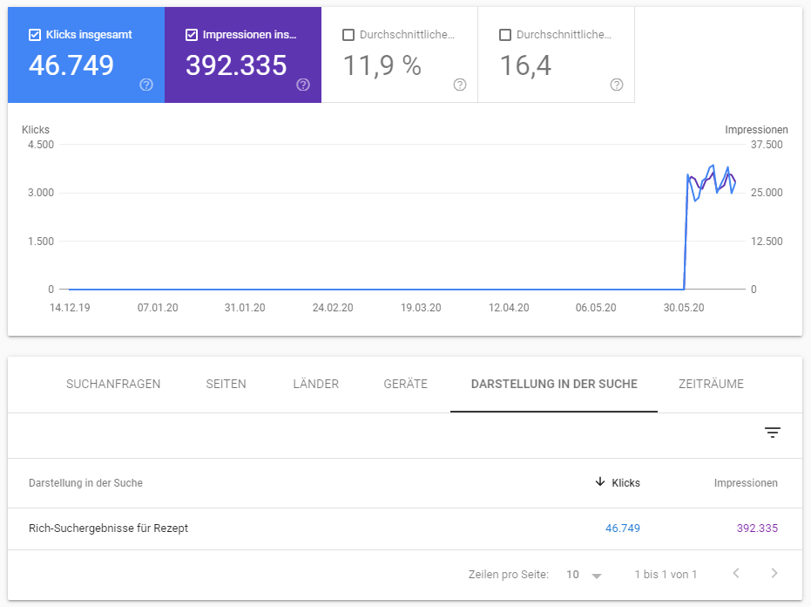811x607 pixels.
Task: Uncheck the Klicks insgesamt checkbox
Action: 35,35
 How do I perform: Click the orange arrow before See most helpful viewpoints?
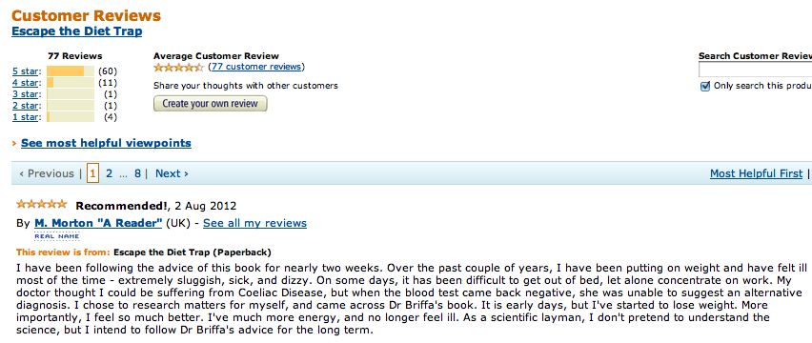click(14, 143)
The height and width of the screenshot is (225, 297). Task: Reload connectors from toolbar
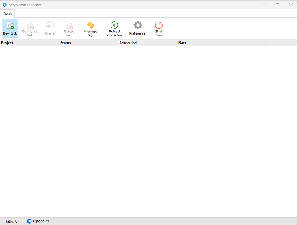[x=114, y=28]
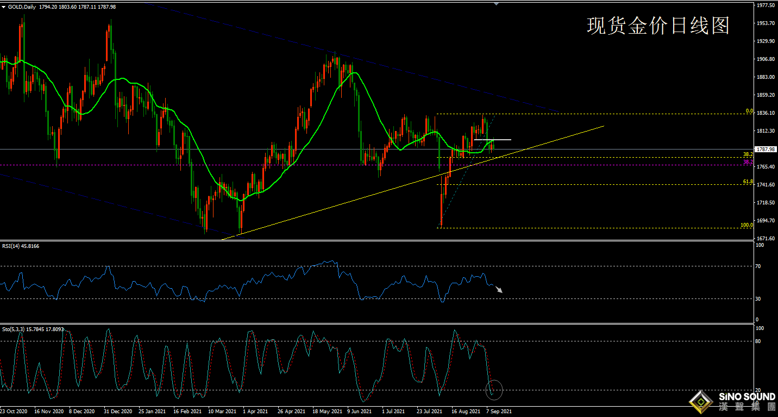The width and height of the screenshot is (778, 417).
Task: Click the Fibonacci 0.0 level label
Action: [749, 111]
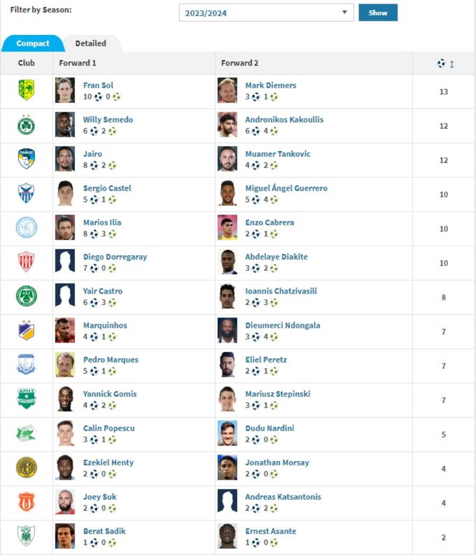The height and width of the screenshot is (555, 476).
Task: Switch to the Detailed tab
Action: pos(90,43)
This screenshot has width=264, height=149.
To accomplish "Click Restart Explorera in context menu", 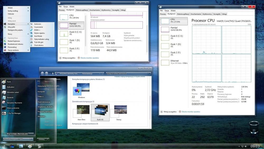I will pyautogui.click(x=14, y=41).
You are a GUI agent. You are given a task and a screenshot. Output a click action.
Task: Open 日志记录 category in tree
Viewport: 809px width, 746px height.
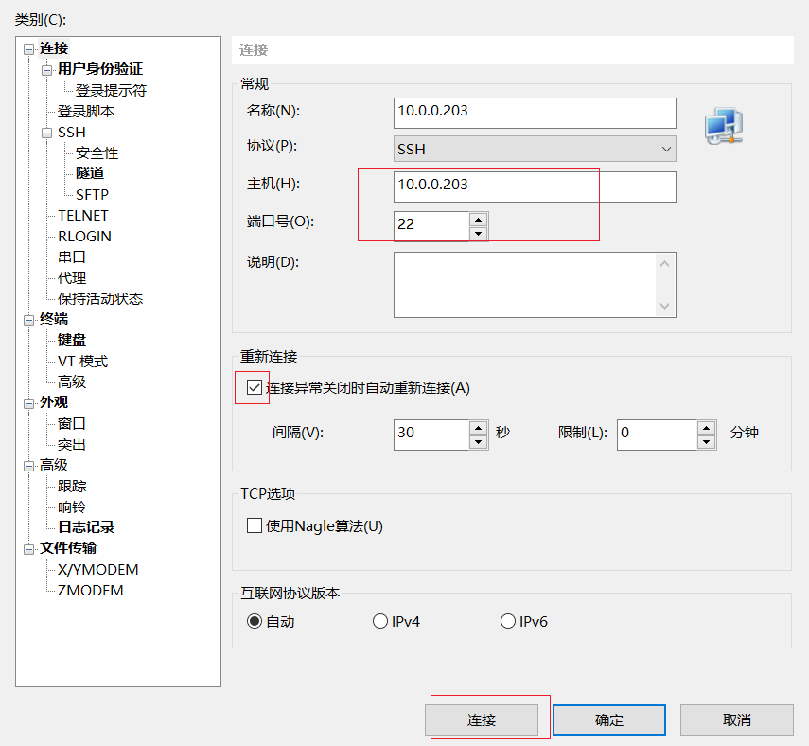pyautogui.click(x=86, y=527)
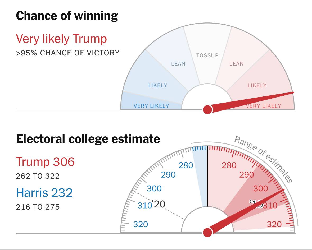The height and width of the screenshot is (250, 312).
Task: Click the 'Trump 306' estimate text
Action: pos(45,162)
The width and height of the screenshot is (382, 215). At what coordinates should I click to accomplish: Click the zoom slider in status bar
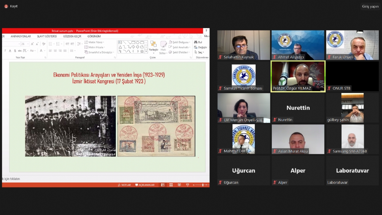coord(203,185)
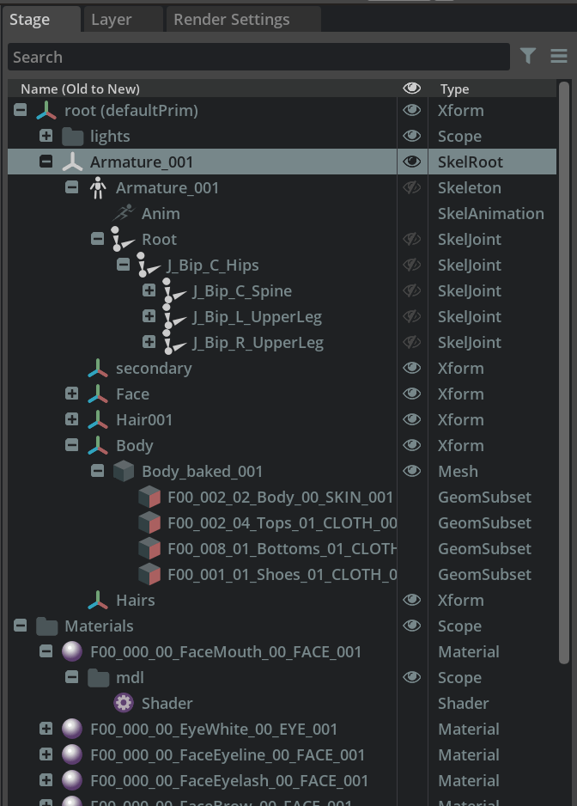Expand the Face xform node

71,394
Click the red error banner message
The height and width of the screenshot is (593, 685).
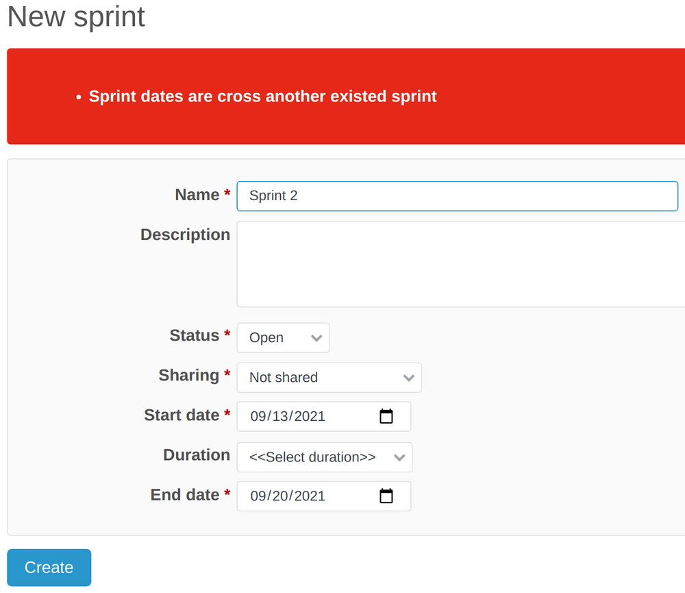tap(262, 96)
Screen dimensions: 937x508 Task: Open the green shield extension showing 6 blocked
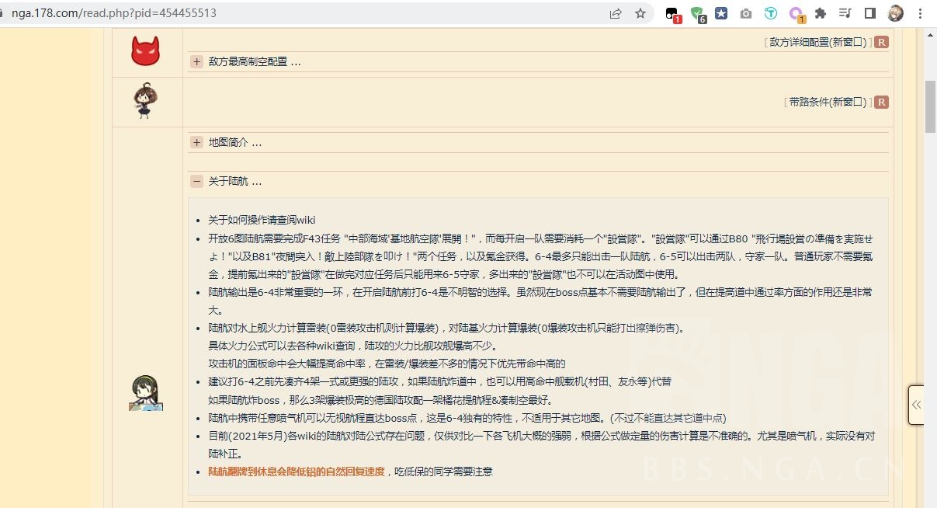[x=696, y=13]
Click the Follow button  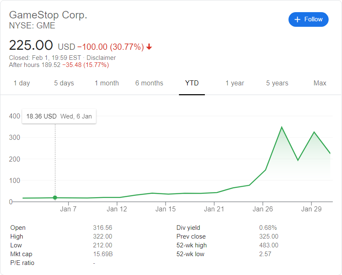click(308, 19)
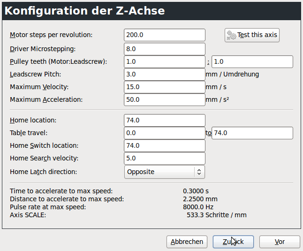The image size is (303, 251).
Task: Focus the Leadscrew Pitch input
Action: coord(165,74)

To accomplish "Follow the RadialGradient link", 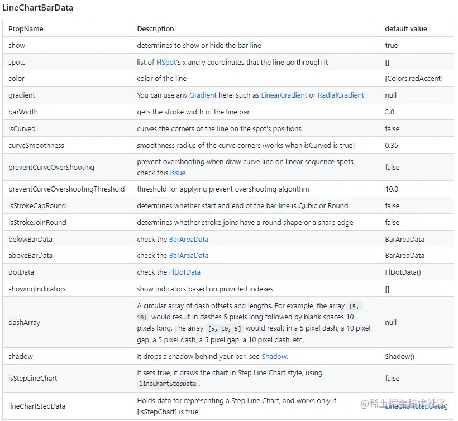I will click(x=341, y=95).
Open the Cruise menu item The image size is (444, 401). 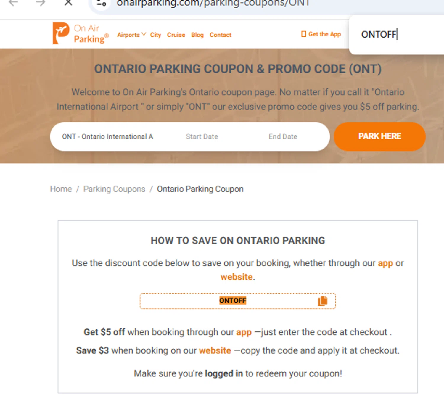point(176,35)
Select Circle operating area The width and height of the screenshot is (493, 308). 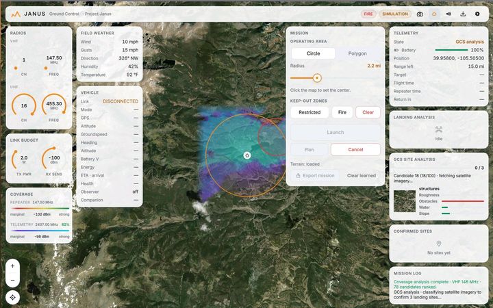tap(313, 53)
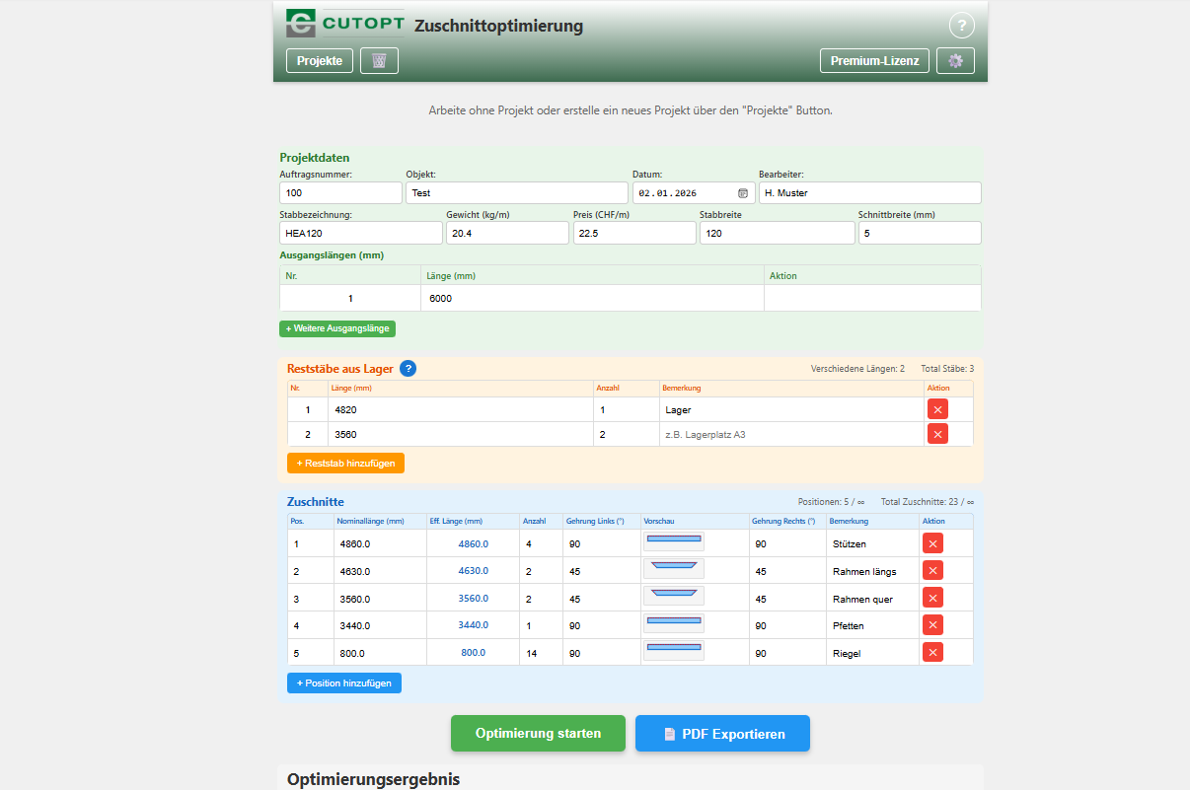Open the Premium-Lizenz dialog
This screenshot has height=790, width=1190.
coord(874,60)
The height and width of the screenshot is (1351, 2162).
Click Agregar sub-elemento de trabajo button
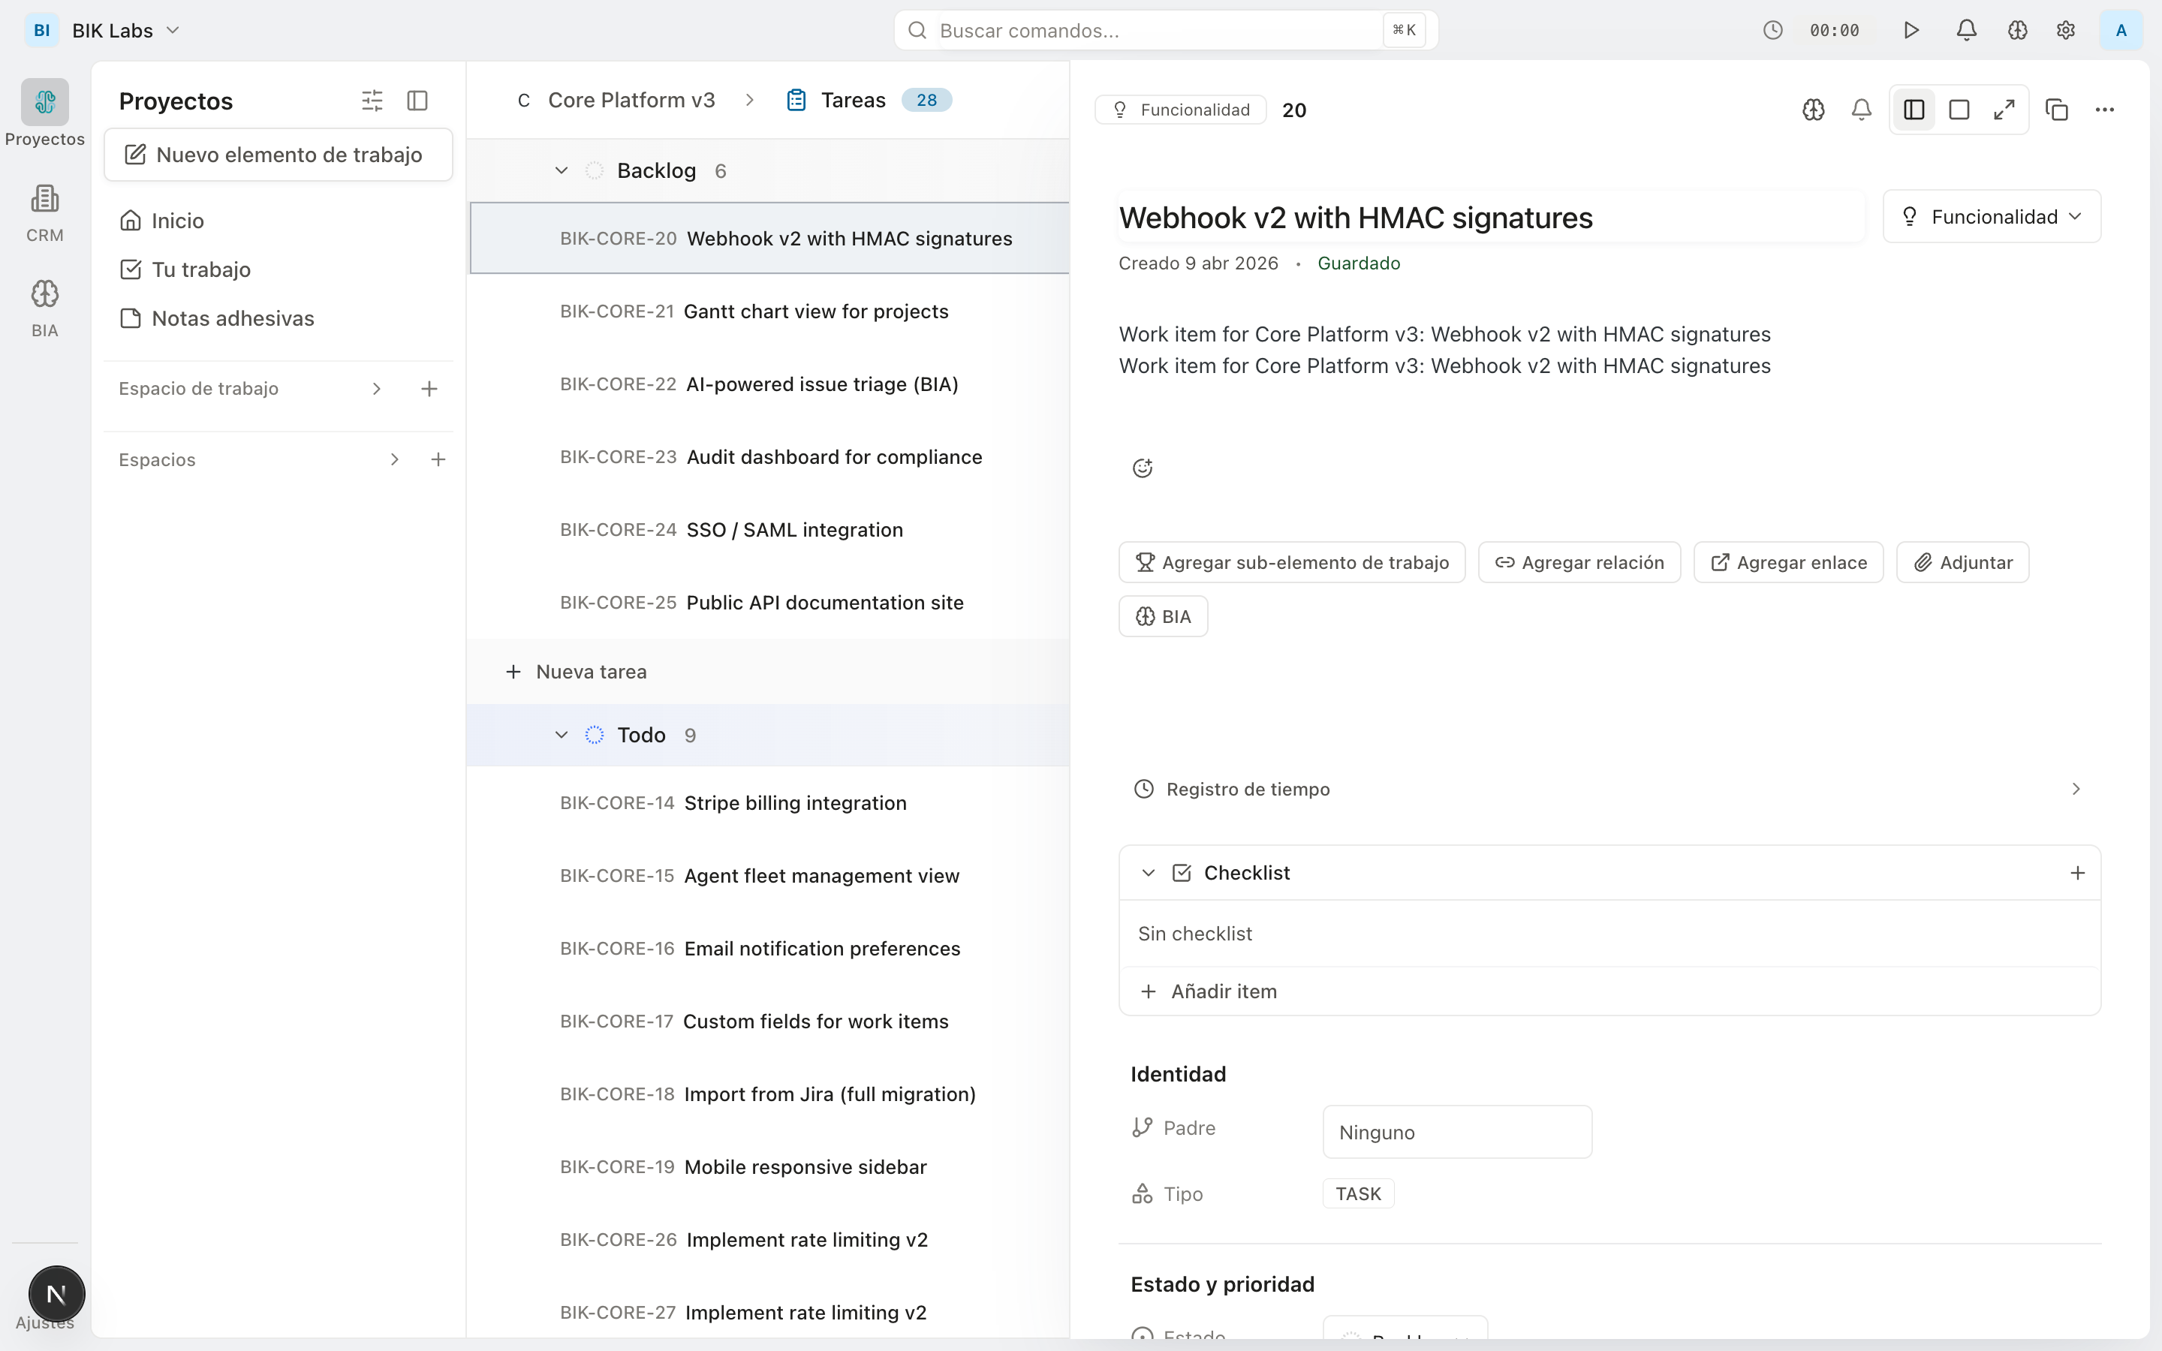pos(1292,563)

Activity:
Output an exact copy of the lines from the one with "The height and width of the screenshot is (1351, 2162)." through the closing line of the records, inclusive, without any images.

Solution to this task:
The height and width of the screenshot is (1351, 2162).
Click Agregar sub-elemento de trabajo button
pos(1292,563)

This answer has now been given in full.